Morton Deutsch, eminent psychologist, Columbia University professor, mentor extraordinaire, and one of the founders of the field of conflict resolution, died last March at age 97. Deutsch spent his illustrious career creatively and systematically studying ways to make the world more just and peaceful. He was a tough-minded and tenderhearted scientist with an intense commitment to developing psychological knowledge that would be relevant to important human concerns. In other words, he was deeply theoretical and genuinely practical. He believed in the power of big ideas to improve the world, and in the vital role of science to refine them.
In honor of his passing, I have selected a series of 10 major scientific contributions that Deutsch made in his efforts to promote a more just, peaceful and sustainable world. These are by no means his only contributions — there are indeed many more. However these are those I have found as most consequential to my own research and practice, and that I feel are most likely to have the biggest impact on our future. Brief snapshots of each contribution will be presented here in a series of 10 weekly blog posts in approximate chronological order of the questions he studied over his lifetime.
Conflict makes most people anxious, as they fear it may overwhelm or destroy. As a result, it has long suffered a negative reputation. When asked to free-associate about conflict, most people first cite anger, frustration, hurt, struggle, violence and war. Likewise, most conflict scholars and practitioners tend to view conflict as something to contain, reduce or put an end to.
However, Mort Deutsch realized early in his career that most conflicts present us with both problems and opportunities (known as mixed-motives), and so set out to debunk the myth that all conflict is bad. Some conflicts can become quite painful and destructive, but these tend to be rare. More often, conflicts present us with chances to solve problems and bring about necessary changes, to learn more about ourselves and others, and to innovate—to go beyond what we already know and do. However, it is easy to forget this because the conflicts that stick in our memory tend to be the bad ones.
In his clinical work as a psychoanalyst, Deutsch observed that conflict is a lot like sex: It is a natural, fundamental part of life. Some people are drawn to conflict, others are repulsed by it, but everyone is affected and shaped by it throughout their life. Like sex, conflict can be done alone, with others, or with groups of people. It can go really, really well, or go terribly wrong. When it goes well, the people involved tend to feel deeply satisfied — albeit a bit spent — but may grow closer as a consequence. When it goes poorly, people can feel dissatisfied, frustrated, hurt, angry, or resentful, and can even become filled with contempt for the other party. Conflict, like sex, can be a small, frivolous thing or a big deal. It can be quick or go on for quite some time. It can be done face-to-face, over the phone, through texting, or on Skype. It can even be done with the help of third-party involvement.
Conflict and sex also share certain pathologies. People can become overly obsessed with conflict and seek it out all the time or try to avoid it at all costs. They may suffer from position-rigidification (where there is clearly only one right way to do it), or prefer to engage more spontaneously, without rules or boundaries. Some suffer from premature conflict resolution (a need to resolve all conflict immediately), and yet others hold onto and ruminate about grievances long past resolved. For some, conflict is a highly intellectualized game. For others, it is a profoundly intimate, emotional experience.

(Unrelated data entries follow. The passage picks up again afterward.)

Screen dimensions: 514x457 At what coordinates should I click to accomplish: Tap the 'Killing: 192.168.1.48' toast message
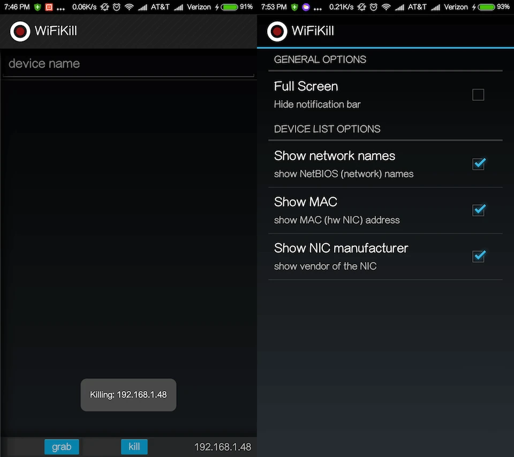pyautogui.click(x=129, y=395)
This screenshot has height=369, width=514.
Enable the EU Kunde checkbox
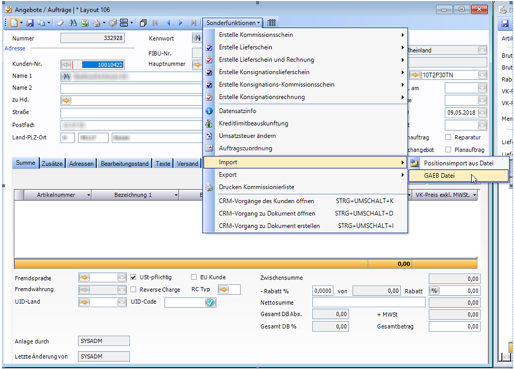tap(194, 278)
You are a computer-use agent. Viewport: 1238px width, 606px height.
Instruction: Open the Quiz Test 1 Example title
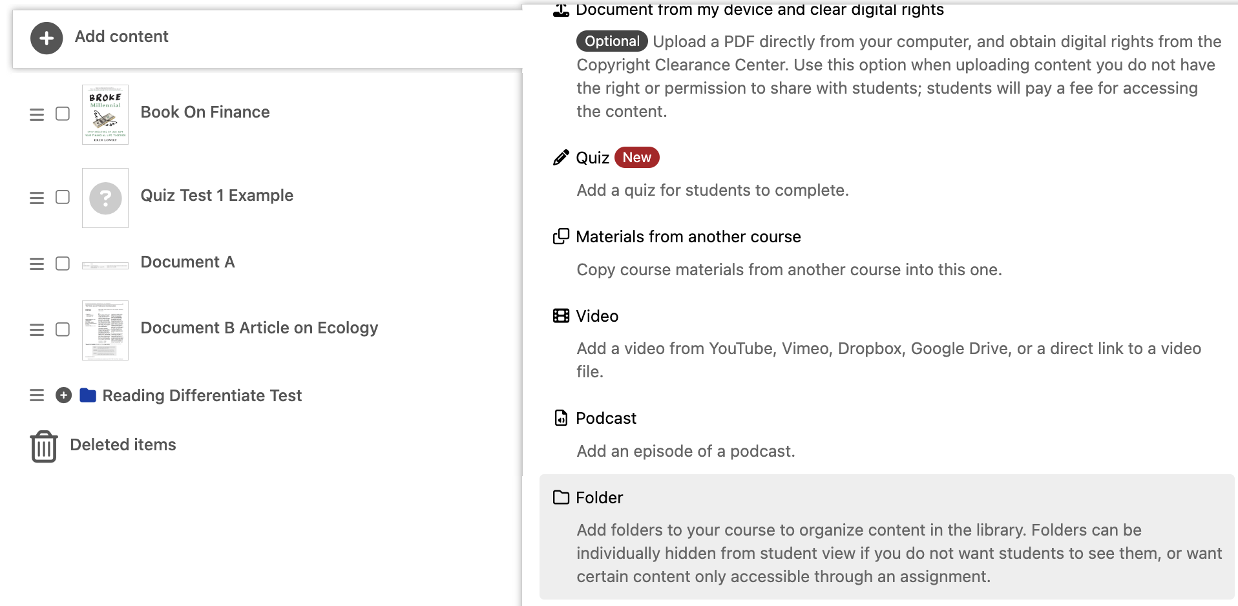coord(216,195)

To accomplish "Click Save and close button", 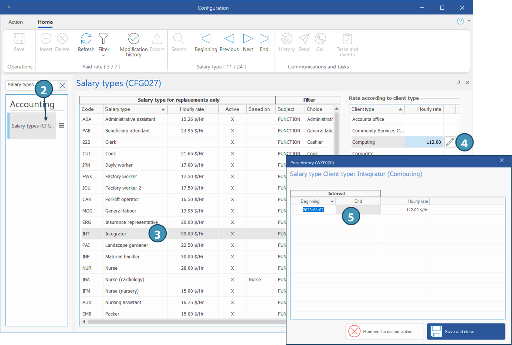I will coord(466,332).
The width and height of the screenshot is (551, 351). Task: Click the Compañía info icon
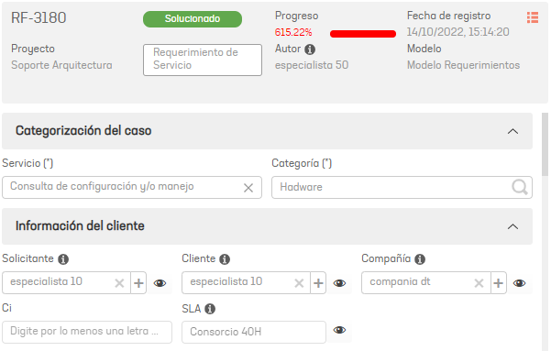pos(420,259)
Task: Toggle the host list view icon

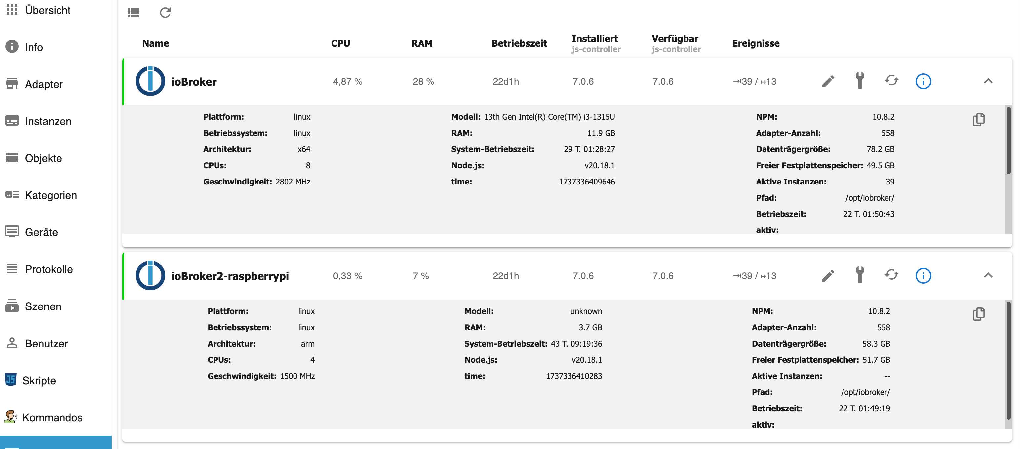Action: [133, 13]
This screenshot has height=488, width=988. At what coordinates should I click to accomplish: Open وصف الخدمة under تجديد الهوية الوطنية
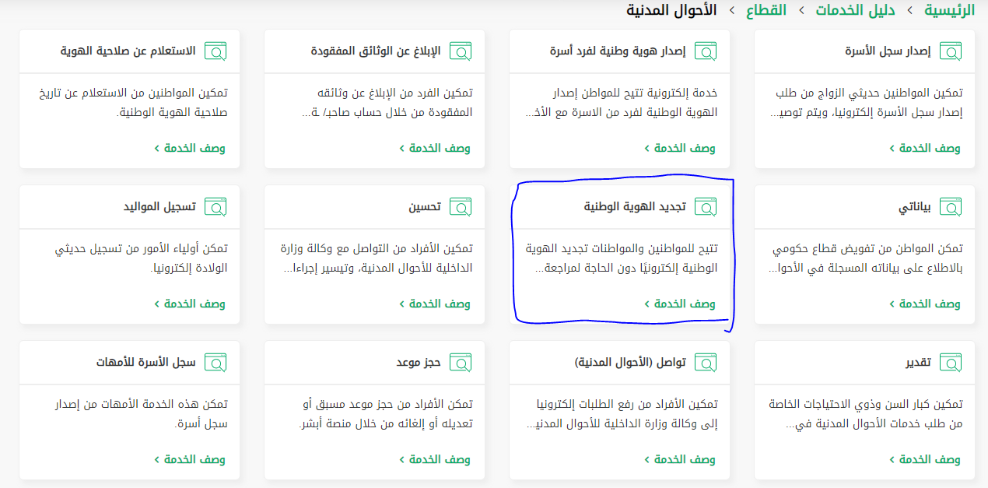[680, 304]
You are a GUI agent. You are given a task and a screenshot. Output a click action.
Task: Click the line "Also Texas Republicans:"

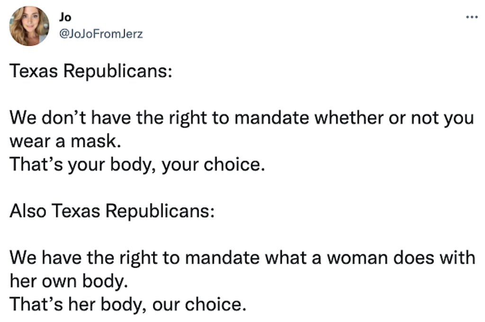(112, 211)
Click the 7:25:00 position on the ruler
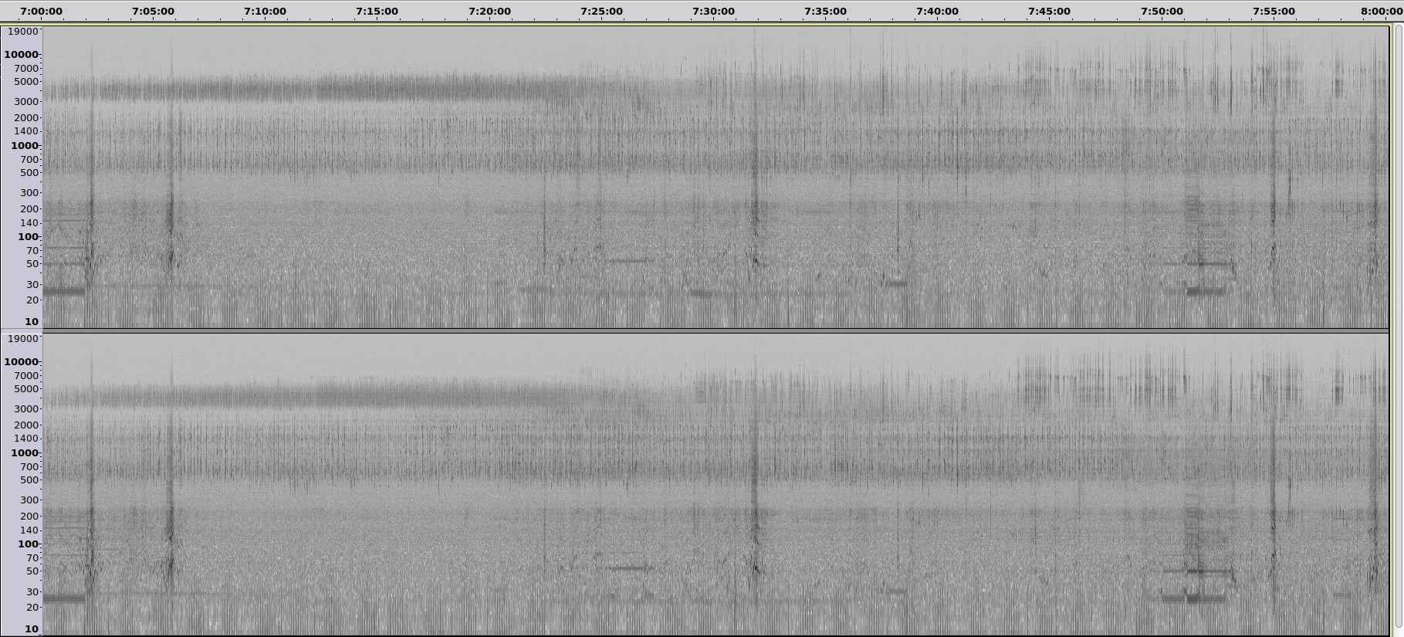This screenshot has width=1404, height=637. (601, 12)

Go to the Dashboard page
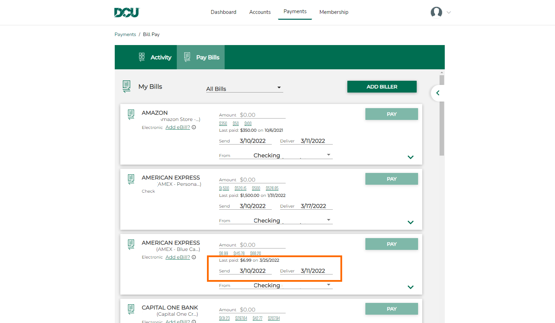(x=223, y=12)
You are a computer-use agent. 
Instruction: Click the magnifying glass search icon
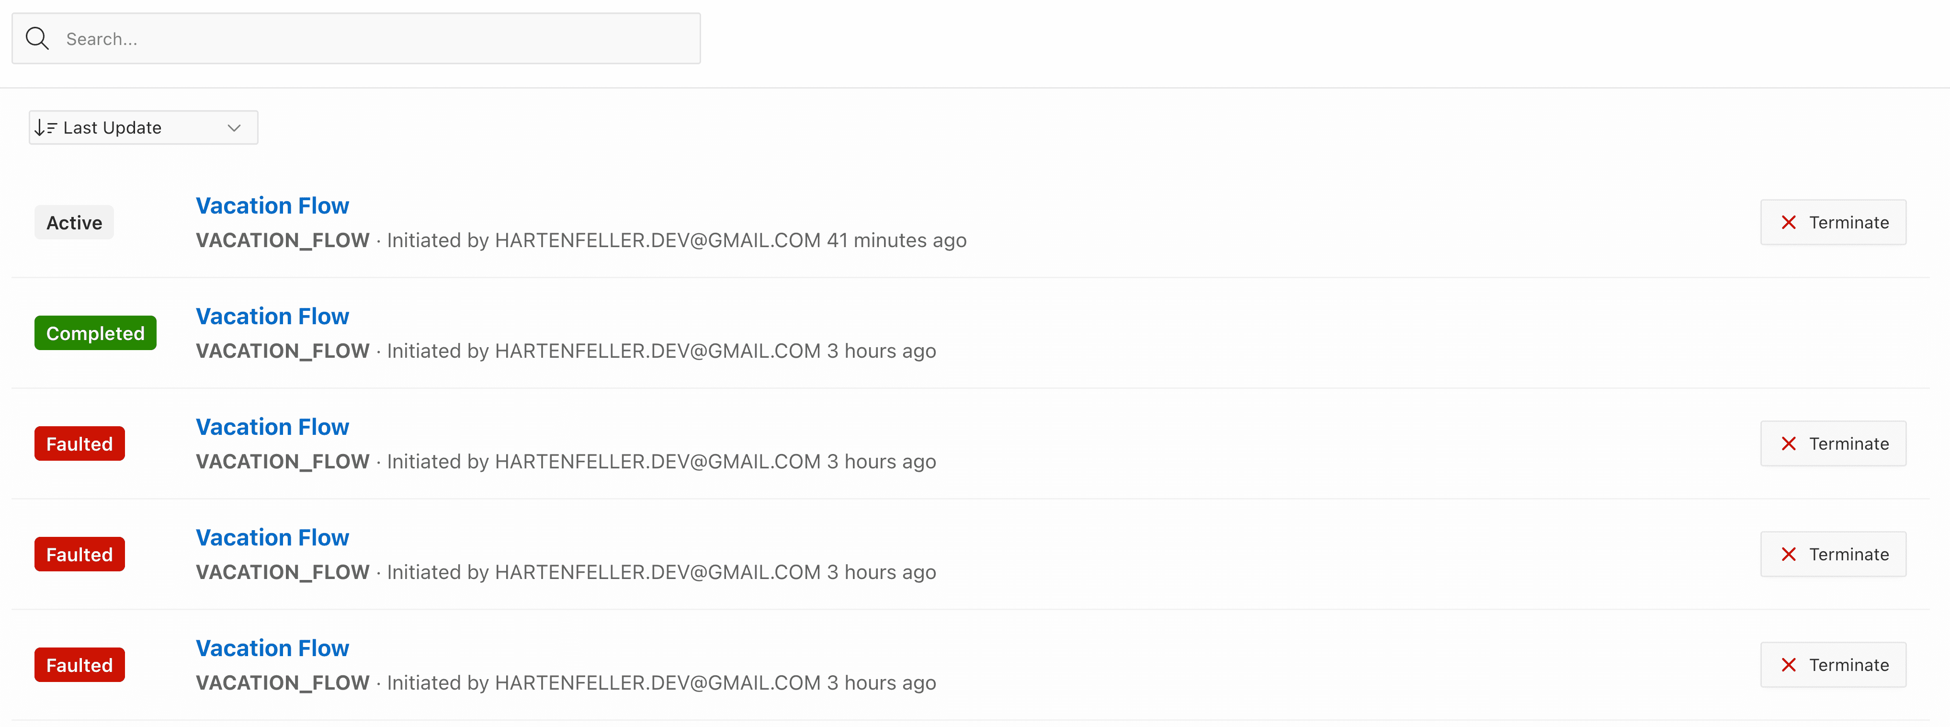[37, 38]
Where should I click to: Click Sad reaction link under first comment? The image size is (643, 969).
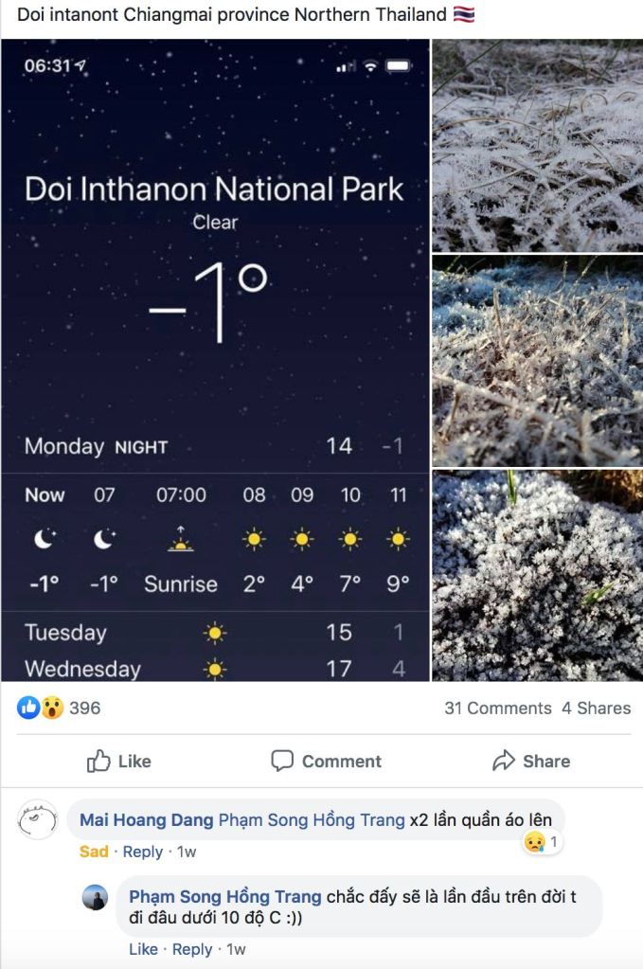(x=94, y=852)
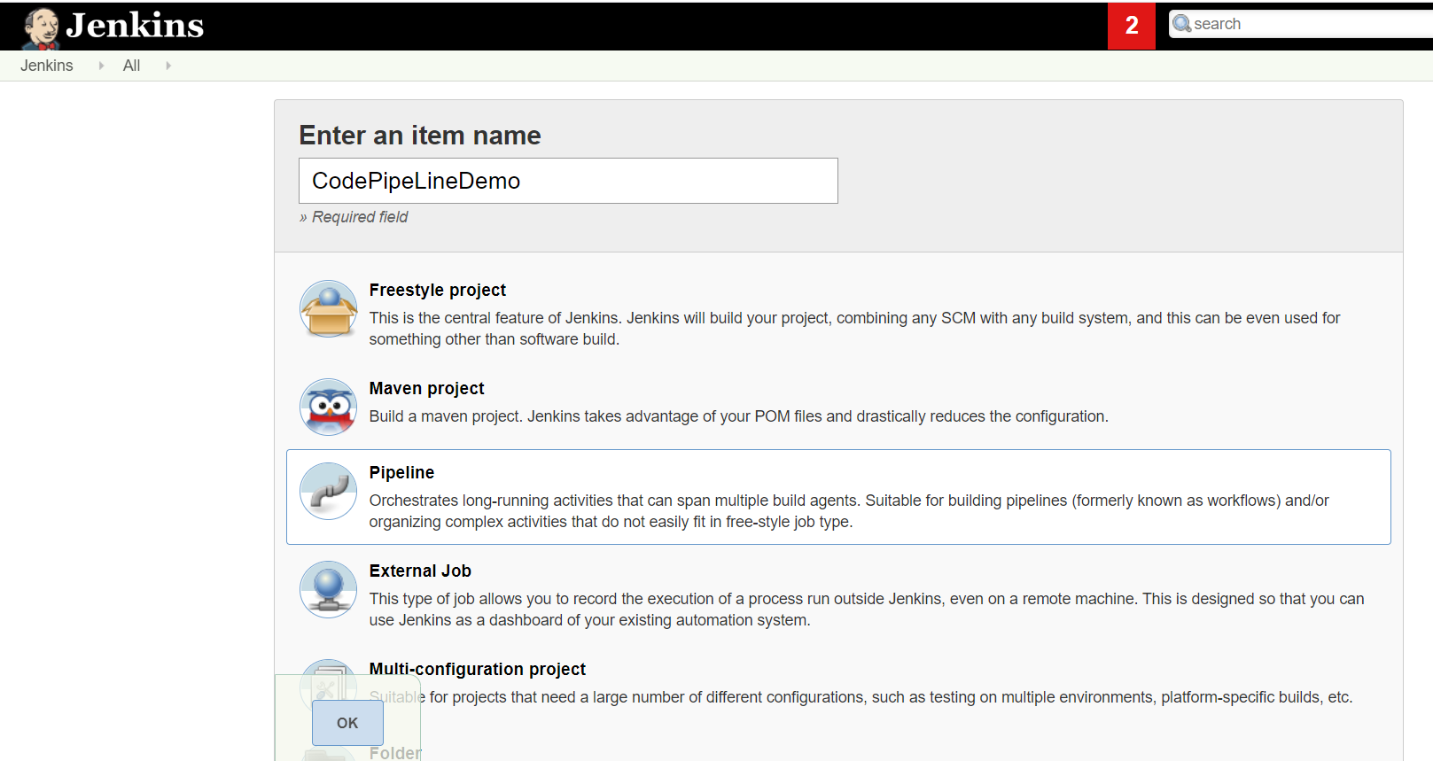Click the search magnifier icon
Viewport: 1433px width, 761px height.
click(x=1181, y=24)
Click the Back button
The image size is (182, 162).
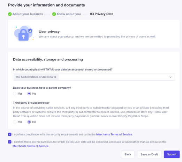[128, 154]
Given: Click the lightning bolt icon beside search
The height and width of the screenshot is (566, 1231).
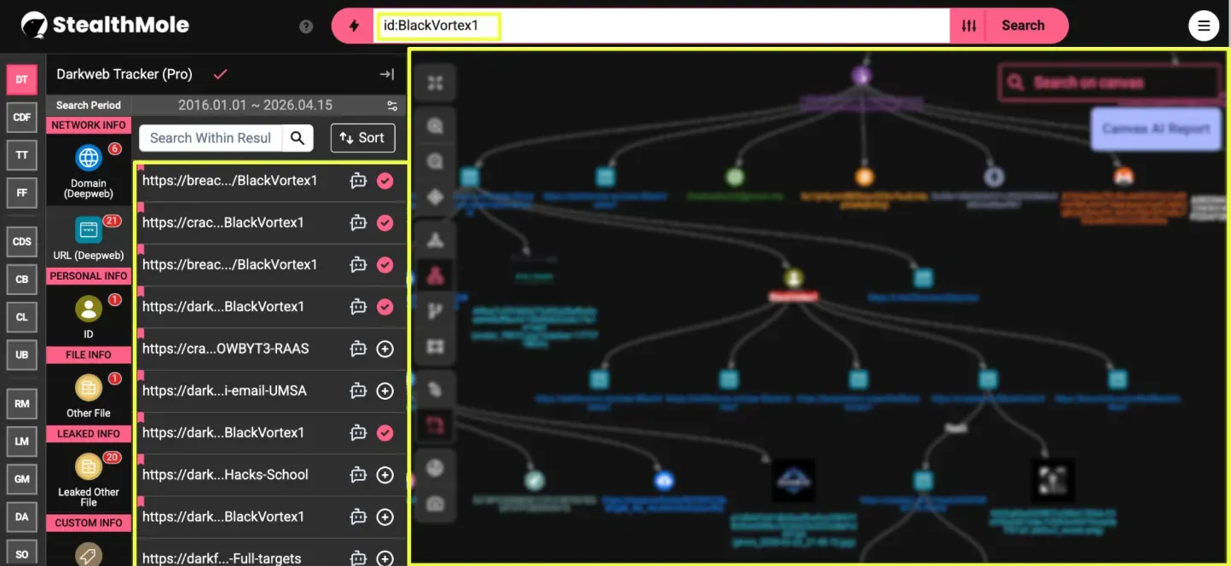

The point that Deutsch emphasized is that conflict, like sex, is not inherently bad or good, but rather is a vital part of life. It is simply what happens when certain tensions arise, like when interests, claims, preferences, beliefs, feelings, values, ideas or truths clash. It is central to cognitive development and learning, to relational maturation and growth, and to societal progress and just political reform. So the issue is not whether or not we should get into conflict; it is almost impossible not to and it could be just as problematic if we didn’t. The issue is how we respond to conflict — in a way that makes things better or worse?
Mort Deutsch was an intellectual giant with a true moral compass, on whose shoulders many in the fields of peace, conflict and social justice stand today. The foundation he has provided for our work is sound, lasting and ultimately promising and optimistic. His insight, passion and commitment today live on in all of us.